The provision of care is a social good and a valuable activity that is essential for maintaining society, including the functioning of markets. It includes direct care of people, such as child care, and the domestic work that facilitates caring for people, such as cooking, cleaning or collecting water. While the features of their lives vary enormously across contexts, it is women and girls who perform the majority of these activities. Many women feel empowered, and derive satisfaction from these responsibilities, nevertheless, unpaid care becomes problematic when it is invisible, highly unequal and an extremely heavy burden. This will result in time poverty, poor health and well-being, limiting women’s mobility and perpetuating women’s unequal status in society. Research shows that heavy care work also impacts overall economic productivity, growth and poverty reduction. For example, unpaid care affects private-sector actors and markets through impacts on: (i) product quality and productivity; (ii) supply chain reliability; (iii) workforce stability; and (iv) customer attraction.

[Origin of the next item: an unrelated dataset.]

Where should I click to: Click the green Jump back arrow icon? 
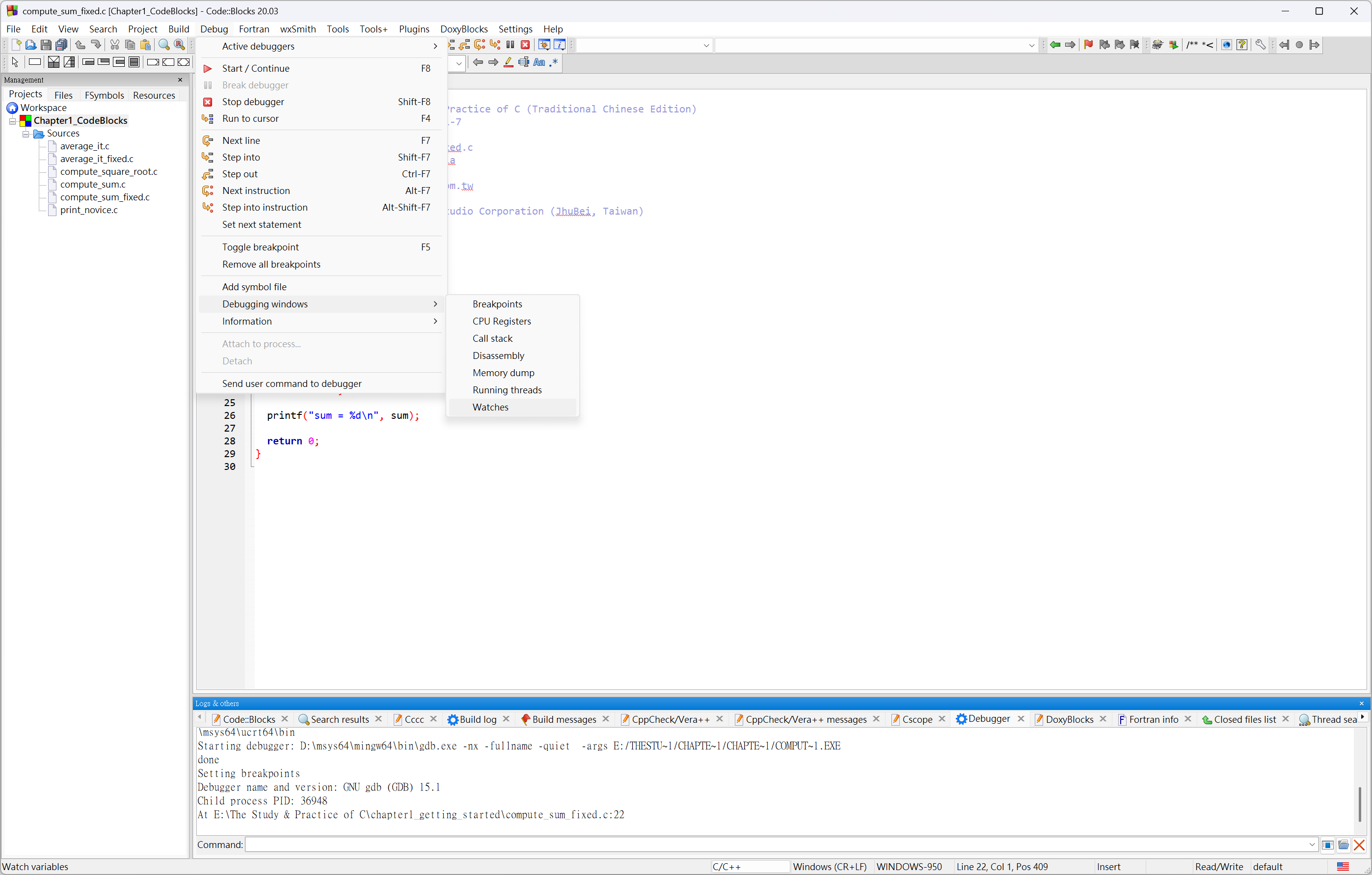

Therefore, for programmes that target women’s empowerment, heavy and unequal unpaid care will likely be a system- level constraint. By understanding how programmes’ interventions interact with existing care work and responsibilities, they can use the potential of systemic responses to improve both market operations and livelihood outcomes. When programmes integrate this understanding throughout the project cycle, they can facilitate system changes to, for example, support the reduction or redistribution of care work.